Boosting is a fairly simple variation
on bagging that strives to improve the learners by focusing on areas where
the system is not performing well. One of the most well-known algorithms
in this area is called ada boost. And I believe it's ada,
not ata because ada stands for adaptive. Here's how ada boost works. We build our first bag of
data in the usual way. We select randomly
from our training data. We then train a model in a usual way. The next thing we do, and
this is something different, we take all our training data and
use it to test the model in order to discover that
some of the points in here, our x's and our y's,
are not well predicted. So there's going to be
some points in here for which there is significant error. Now, when we go to build our
next bag of data, again, we choose randomly
from our original data. But each instance is weighted
according to this error. So, these points that had significant
error, are more likely to get picked and to go into this bag than any
other individual instance. So as you see, we ended up with
a few of those points in here and a smattering of all
the other ones as well. We build a model from this data and
then we test it. Now we test our system altogether.

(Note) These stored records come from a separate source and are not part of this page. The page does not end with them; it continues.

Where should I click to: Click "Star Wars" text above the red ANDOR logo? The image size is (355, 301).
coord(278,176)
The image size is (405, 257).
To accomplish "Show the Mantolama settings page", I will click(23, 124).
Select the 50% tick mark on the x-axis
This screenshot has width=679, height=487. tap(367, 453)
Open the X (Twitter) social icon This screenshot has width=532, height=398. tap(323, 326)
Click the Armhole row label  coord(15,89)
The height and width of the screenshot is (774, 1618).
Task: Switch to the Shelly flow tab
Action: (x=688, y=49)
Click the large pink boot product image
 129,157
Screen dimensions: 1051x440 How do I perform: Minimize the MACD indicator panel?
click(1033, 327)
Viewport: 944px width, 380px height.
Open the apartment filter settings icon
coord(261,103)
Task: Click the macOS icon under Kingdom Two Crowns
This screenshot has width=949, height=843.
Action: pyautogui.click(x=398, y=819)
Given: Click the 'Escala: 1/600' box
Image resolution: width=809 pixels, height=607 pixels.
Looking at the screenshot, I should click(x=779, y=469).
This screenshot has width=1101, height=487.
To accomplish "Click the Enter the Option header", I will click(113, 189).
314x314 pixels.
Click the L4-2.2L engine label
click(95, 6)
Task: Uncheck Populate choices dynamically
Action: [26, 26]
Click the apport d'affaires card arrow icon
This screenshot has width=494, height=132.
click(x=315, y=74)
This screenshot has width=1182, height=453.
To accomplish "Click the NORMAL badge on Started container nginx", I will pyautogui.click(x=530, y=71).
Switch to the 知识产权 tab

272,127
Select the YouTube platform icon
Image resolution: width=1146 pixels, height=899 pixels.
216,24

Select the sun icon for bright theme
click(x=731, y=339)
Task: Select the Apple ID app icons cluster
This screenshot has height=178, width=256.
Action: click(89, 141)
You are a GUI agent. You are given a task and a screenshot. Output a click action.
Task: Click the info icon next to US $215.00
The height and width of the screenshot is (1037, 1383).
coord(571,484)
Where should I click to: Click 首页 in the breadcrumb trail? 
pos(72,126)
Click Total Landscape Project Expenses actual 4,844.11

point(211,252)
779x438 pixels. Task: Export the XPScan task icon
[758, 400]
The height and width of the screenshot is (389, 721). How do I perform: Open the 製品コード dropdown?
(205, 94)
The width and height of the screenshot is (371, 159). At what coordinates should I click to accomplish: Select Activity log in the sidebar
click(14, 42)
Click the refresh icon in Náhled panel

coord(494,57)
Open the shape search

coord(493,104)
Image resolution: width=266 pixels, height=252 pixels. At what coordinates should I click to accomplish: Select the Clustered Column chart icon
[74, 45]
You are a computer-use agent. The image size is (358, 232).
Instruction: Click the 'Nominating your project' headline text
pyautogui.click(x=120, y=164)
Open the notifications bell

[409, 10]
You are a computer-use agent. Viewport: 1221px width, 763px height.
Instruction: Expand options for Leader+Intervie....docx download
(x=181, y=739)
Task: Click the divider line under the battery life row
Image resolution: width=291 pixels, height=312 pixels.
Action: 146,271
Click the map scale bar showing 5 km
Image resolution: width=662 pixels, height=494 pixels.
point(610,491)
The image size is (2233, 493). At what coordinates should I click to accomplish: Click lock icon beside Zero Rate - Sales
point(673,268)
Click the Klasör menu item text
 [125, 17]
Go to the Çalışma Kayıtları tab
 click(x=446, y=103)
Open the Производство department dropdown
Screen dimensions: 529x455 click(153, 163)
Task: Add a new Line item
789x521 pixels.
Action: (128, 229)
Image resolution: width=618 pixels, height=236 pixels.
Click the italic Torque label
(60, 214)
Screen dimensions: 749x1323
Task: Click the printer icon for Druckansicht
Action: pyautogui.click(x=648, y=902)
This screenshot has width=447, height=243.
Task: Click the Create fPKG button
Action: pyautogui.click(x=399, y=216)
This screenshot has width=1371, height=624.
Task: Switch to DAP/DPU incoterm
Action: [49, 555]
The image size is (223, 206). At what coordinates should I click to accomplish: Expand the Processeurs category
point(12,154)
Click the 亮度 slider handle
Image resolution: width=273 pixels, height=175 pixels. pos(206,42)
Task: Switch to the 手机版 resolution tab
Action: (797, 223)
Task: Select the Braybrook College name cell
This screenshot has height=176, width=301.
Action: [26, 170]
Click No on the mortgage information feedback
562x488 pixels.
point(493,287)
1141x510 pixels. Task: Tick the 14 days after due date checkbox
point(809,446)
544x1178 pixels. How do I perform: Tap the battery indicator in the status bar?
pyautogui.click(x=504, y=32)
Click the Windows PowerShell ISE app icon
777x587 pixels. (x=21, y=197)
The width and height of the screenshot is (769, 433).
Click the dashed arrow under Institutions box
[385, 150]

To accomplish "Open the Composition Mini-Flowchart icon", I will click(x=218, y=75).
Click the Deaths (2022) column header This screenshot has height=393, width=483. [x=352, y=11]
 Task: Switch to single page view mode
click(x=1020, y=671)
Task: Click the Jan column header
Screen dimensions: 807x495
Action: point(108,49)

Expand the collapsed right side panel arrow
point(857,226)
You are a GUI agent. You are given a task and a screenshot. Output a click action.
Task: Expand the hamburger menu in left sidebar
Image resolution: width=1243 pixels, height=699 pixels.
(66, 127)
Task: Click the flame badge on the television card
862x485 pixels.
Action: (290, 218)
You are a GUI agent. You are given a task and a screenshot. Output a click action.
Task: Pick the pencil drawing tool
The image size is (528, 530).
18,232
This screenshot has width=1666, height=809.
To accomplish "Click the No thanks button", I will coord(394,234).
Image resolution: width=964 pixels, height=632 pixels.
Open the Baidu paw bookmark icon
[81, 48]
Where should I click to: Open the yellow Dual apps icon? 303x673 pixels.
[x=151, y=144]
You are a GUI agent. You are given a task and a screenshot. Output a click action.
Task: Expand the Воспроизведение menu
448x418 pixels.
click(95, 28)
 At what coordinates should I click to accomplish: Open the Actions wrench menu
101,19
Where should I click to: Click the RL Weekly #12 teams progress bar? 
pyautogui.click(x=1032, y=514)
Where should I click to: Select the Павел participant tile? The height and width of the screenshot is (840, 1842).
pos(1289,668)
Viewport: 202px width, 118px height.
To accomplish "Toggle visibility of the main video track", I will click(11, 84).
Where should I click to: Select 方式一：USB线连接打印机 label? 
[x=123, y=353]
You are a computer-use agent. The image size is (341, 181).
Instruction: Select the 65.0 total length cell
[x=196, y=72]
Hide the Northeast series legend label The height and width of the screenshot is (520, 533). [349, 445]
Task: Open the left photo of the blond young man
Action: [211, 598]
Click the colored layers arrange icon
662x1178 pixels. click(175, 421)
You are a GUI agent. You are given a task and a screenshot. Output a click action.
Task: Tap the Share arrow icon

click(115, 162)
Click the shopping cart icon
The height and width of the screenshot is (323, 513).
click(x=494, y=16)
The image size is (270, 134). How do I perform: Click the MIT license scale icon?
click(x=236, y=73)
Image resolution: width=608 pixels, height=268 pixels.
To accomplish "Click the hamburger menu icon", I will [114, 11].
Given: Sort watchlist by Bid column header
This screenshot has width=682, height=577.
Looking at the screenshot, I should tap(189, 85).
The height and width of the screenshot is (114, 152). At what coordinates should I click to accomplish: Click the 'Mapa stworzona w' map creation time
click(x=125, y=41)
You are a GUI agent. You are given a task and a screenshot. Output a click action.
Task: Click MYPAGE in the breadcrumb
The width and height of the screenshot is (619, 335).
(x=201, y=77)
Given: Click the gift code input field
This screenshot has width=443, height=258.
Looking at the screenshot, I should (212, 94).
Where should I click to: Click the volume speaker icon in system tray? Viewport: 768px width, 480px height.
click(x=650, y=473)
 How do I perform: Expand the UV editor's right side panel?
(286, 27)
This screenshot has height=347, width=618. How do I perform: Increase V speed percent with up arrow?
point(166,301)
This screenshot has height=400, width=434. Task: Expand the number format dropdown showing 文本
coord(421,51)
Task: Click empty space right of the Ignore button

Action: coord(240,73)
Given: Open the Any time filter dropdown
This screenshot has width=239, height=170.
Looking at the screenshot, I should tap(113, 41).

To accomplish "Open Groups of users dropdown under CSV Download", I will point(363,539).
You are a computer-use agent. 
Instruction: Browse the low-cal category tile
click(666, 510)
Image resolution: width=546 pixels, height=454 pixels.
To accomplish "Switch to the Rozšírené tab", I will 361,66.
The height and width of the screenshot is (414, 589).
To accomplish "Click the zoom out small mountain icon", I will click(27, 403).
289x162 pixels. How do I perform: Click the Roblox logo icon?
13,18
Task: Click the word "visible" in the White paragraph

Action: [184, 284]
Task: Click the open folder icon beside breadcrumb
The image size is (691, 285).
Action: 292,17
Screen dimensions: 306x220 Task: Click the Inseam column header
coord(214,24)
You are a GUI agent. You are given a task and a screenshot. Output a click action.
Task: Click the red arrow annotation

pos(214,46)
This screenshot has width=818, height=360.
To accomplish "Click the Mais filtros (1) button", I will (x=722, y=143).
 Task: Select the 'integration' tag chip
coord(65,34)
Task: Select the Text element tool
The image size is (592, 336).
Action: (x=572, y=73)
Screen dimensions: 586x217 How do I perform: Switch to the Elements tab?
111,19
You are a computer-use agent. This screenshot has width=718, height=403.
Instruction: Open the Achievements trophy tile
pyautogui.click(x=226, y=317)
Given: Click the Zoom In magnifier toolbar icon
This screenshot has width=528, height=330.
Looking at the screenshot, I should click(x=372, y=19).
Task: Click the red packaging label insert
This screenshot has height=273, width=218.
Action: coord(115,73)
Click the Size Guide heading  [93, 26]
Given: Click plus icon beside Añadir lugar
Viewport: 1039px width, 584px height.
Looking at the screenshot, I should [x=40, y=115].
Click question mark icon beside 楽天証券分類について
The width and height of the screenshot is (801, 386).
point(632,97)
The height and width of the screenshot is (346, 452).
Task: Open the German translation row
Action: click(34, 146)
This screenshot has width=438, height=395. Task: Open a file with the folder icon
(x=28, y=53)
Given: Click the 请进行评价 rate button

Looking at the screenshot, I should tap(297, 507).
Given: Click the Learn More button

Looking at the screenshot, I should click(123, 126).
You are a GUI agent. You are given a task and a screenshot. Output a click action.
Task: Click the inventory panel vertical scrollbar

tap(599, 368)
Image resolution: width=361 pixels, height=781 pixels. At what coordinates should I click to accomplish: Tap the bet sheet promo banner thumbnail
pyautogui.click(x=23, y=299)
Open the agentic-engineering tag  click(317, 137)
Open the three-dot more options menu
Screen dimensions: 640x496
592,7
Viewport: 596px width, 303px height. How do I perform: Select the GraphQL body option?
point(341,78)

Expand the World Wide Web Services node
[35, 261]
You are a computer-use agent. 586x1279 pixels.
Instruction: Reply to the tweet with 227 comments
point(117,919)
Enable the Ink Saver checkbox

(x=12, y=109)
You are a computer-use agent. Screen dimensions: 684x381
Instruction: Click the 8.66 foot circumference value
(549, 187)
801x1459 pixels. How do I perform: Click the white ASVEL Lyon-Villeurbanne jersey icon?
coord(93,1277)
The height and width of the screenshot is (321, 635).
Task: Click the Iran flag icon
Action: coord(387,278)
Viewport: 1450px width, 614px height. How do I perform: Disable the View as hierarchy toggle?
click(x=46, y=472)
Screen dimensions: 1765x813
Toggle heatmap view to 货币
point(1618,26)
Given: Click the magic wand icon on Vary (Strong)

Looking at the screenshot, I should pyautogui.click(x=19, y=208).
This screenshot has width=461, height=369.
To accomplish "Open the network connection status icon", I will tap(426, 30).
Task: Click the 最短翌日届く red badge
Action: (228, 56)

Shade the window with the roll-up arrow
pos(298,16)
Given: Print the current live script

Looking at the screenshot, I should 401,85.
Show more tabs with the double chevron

In other words, we've got a sort
of miniature ensemble here, just two learners. And we test both of them. We test them by inputting
again this in-sample data. We test on each instance and
we combine their outputs. And again we measure error
across all this data. Maybe this time these points
got modeled better, but there were some other ones up
here that weren't as good. And thus we build our next bag and
our next model. And we just continue this over,
and over and over again up until m or
the total number of bags we'll be using. So to recap, bagging,
when we build one of these instances, is simply choosing some subset of
the data at random with replacement, and we create each bag in the same way. Boosting is an add-on to this idea where
in subsequent bags we choose those data instances that had been modeled
poorly in the overall system before.